A total of 2,000 out-of-school children in the Gushegu District in the Northern Region are to be enrolled in the formal school system after benefiting from ActionAid’s Complementary Basic Education (CBE) programme, which aimed at identifying and training out of school children in deprived communities.
The CBE programme afforded these out-of-school children, who were beyond school going age (eight to 14), the opportunity to acquire basic literacy and numeracy skills within a period of nine months in their mother-tongues to facilitate their enrolment into the formal school system.
The Ghana Institute of Linguistics Literacy and Bible Translation (BILLBT) in collaboration with the Ghana Education Service (GES, implemented the CBE programme as part of its mandate to develop local languages.
The beneficiary children comprised 911 males and 1,086 females with 80 classrooms used to run the programme throughout the nine month period in 35 Dagbani and 45 Likpukpan languages within the Gushegu District.

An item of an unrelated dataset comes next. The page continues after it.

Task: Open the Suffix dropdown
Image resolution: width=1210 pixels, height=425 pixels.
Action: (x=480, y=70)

A representative of the Gushiegu Municipal Chief Executive (MCE), Abdul Razak who performed the opening ceremony, said it was the responsibility of the Municipal Assembly to provide infrastructure and other amenities for improved quality education in schools.

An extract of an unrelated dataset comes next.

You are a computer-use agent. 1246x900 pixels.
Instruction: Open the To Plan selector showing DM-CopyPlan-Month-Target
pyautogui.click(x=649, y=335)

The commended the ActionAid Ghana for the initiatives to fund education in the District and assured that the Municipality would continue to work closely with development for improved education.
He warned parents against the practice of engaging the children in the farms all day to the disadvantage of learning, which was impeding their progress.
Assistant Director in-charge of Human Resource at the Ghana Education Service, Iddi Modow, stressed the need for continuous sensitization in the communities to tackle the issue of stigmatization and attitudes of parents towards the education of their children.
Commenting on the positive impacts of the CBE programme, Mr Modow said the enrolment had increased tremendously as many children who were not in school had now been enrolled and that more schools were opened in communities that were not accessible to the pupils.